# AVAILABLE DATA
--
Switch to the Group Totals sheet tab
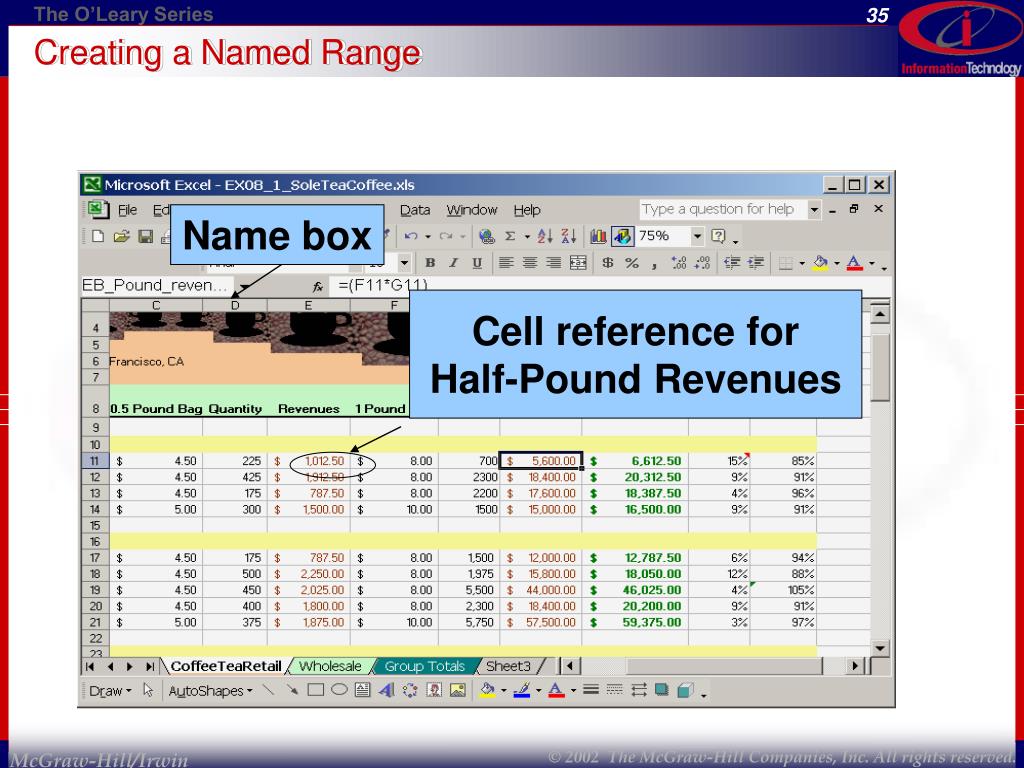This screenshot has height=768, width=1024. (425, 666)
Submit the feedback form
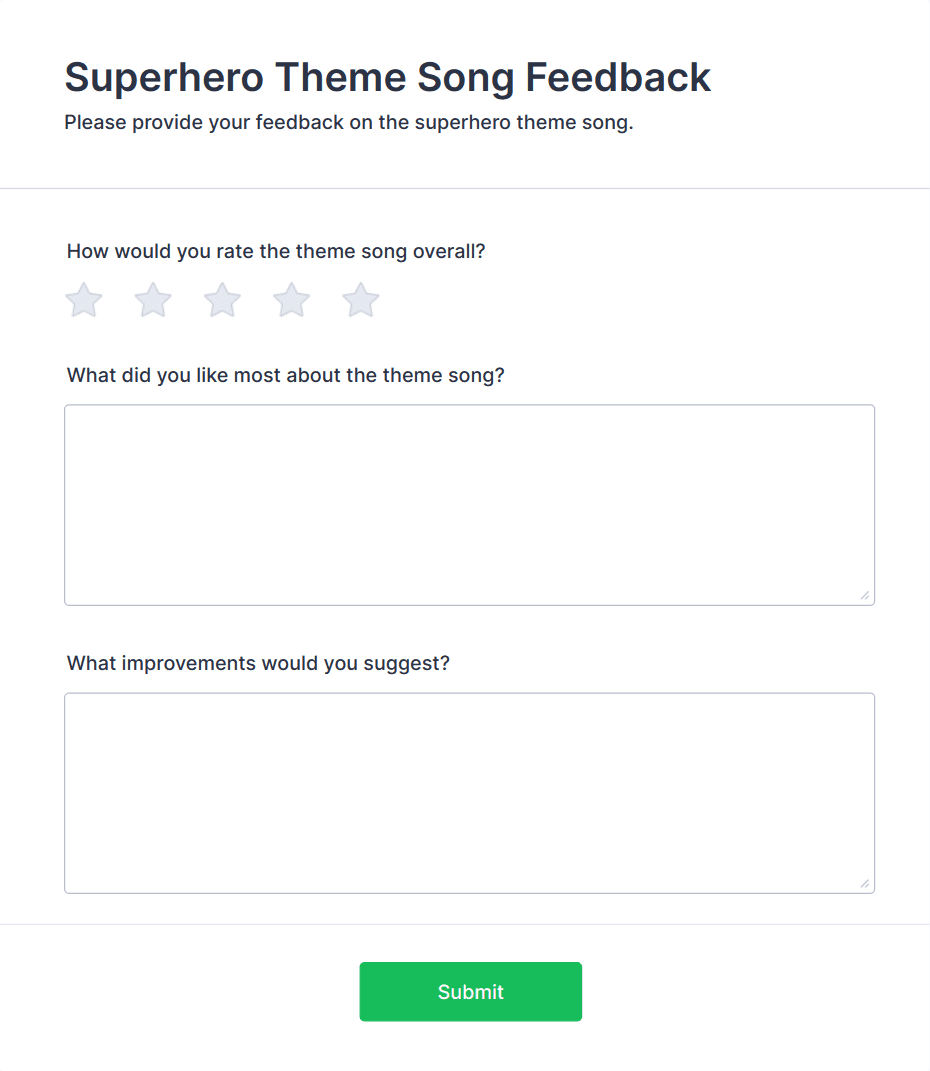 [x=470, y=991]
--
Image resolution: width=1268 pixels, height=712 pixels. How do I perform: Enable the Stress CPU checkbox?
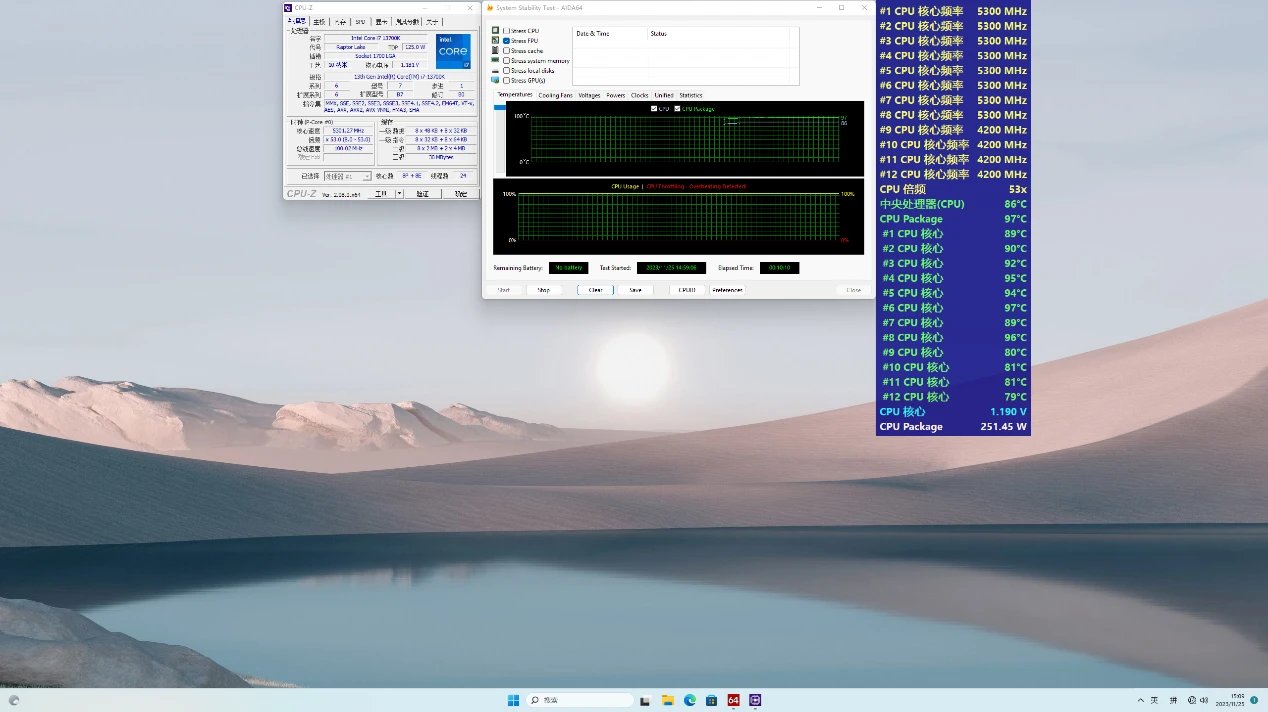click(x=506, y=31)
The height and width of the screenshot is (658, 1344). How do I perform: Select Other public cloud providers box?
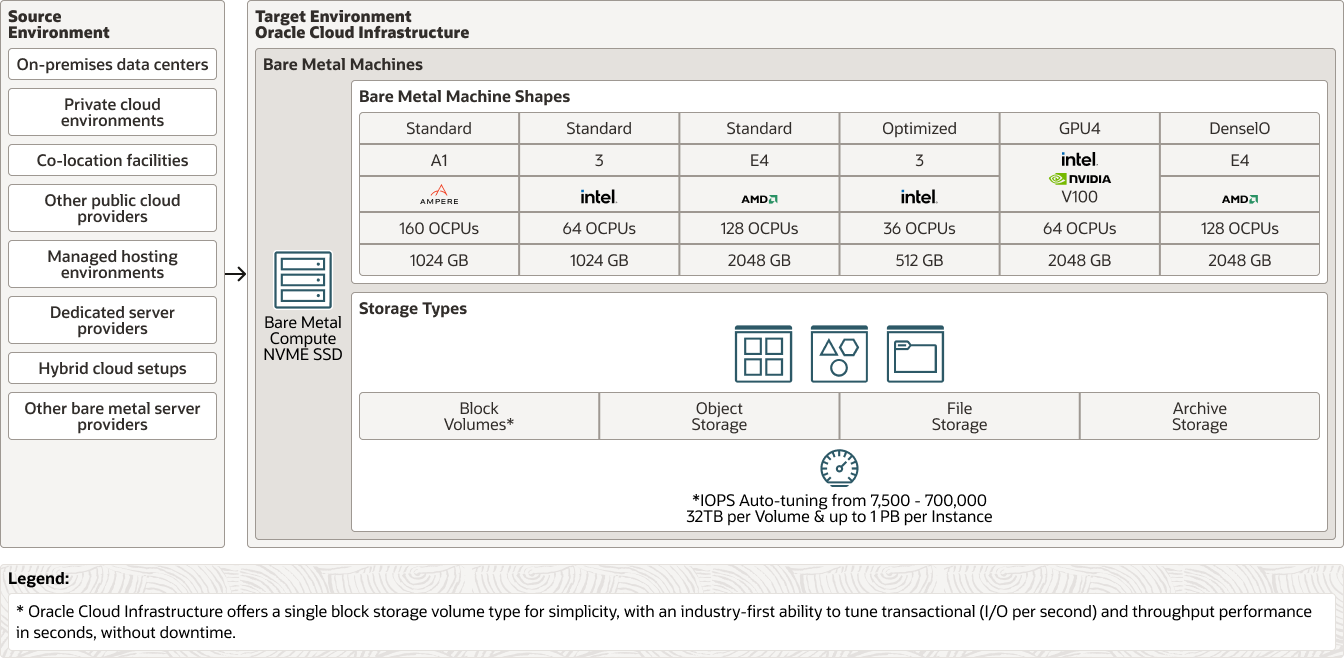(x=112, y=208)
--
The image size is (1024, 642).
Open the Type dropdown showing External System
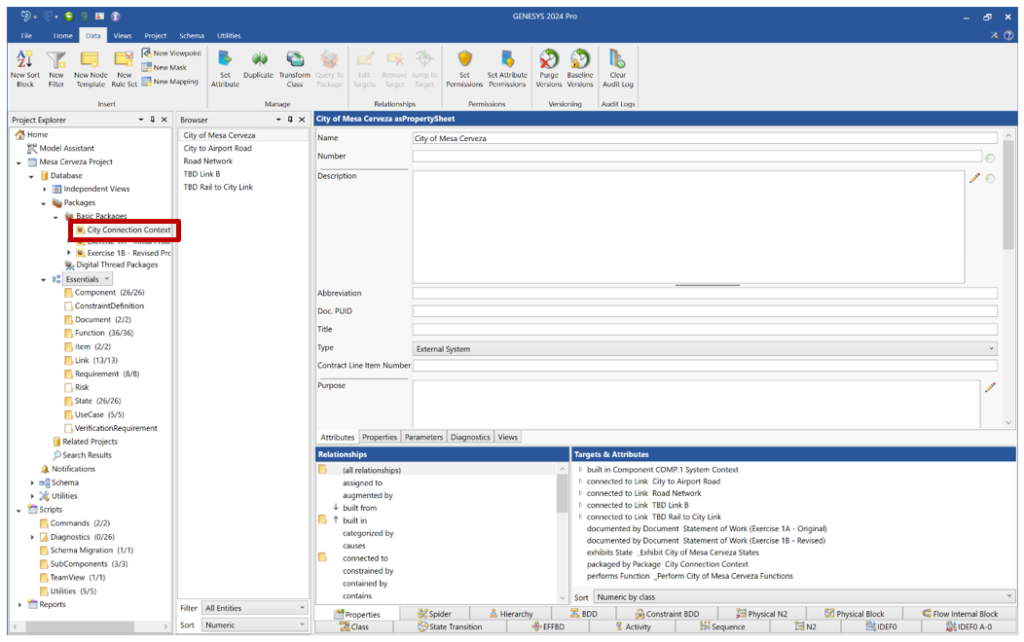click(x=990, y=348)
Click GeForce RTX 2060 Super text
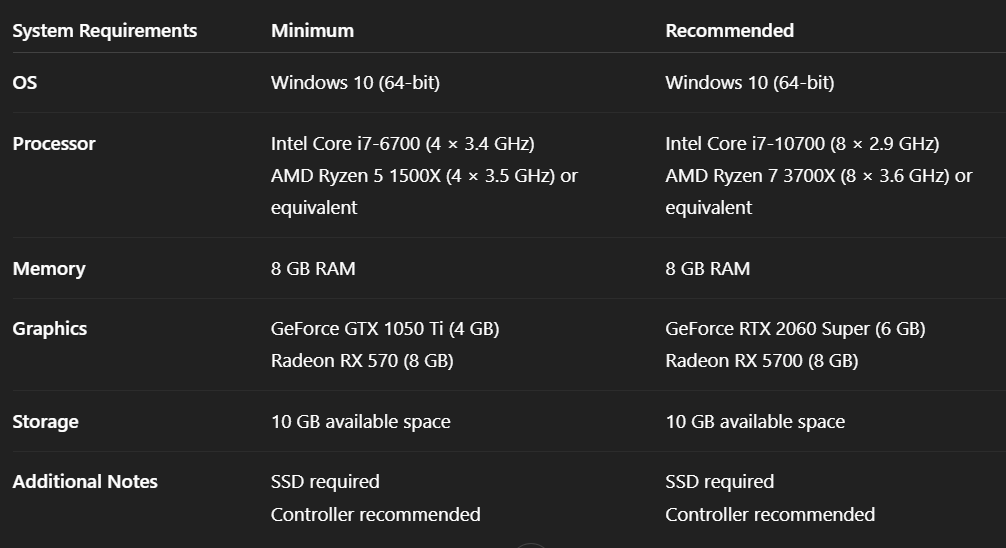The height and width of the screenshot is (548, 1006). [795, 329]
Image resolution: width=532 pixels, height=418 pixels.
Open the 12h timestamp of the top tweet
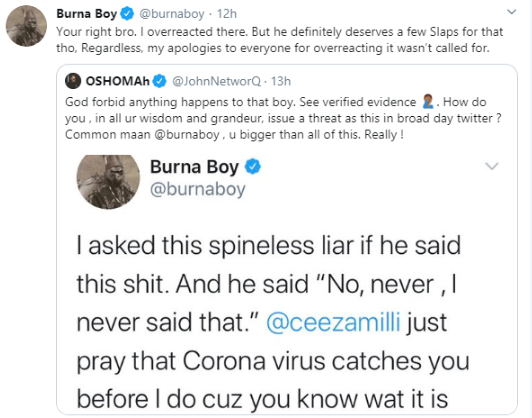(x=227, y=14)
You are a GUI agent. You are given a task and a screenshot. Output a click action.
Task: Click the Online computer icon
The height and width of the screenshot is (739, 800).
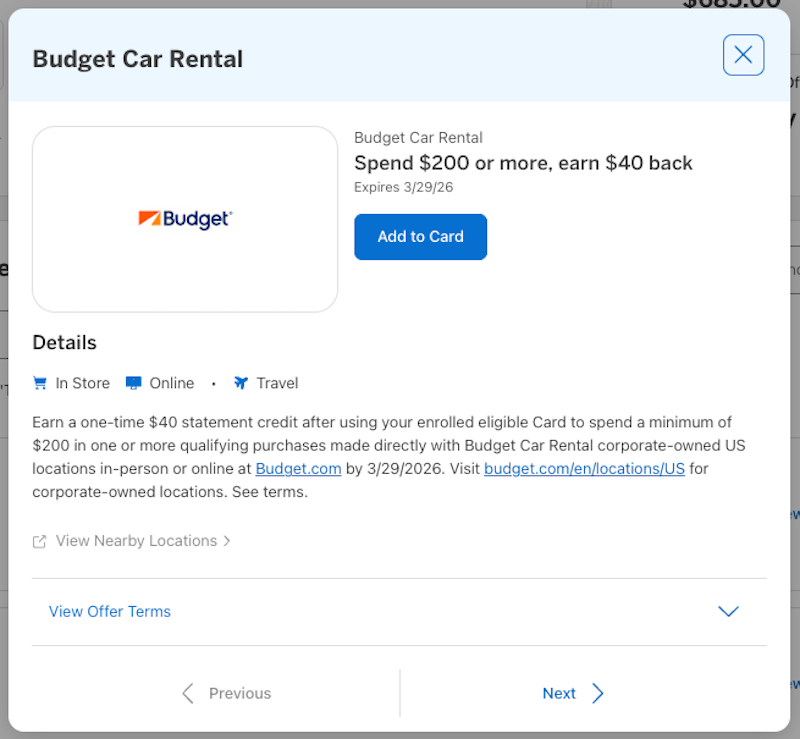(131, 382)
--
# EXERCISE AIM
Find the line with "The image size is (1024, 642)." in the entries above. Set down exactly every line from it up to and including the line with "Image resolution: width=532", images excluded.

# OUTPUT OF THE EXERCISE
The image size is (1024, 642).
Open the Type dropdown showing External System
click(x=990, y=348)
Click GeForce RTX 2060 Super text
The height and width of the screenshot is (548, 1006). [795, 329]
Image resolution: width=532 pixels, height=418 pixels.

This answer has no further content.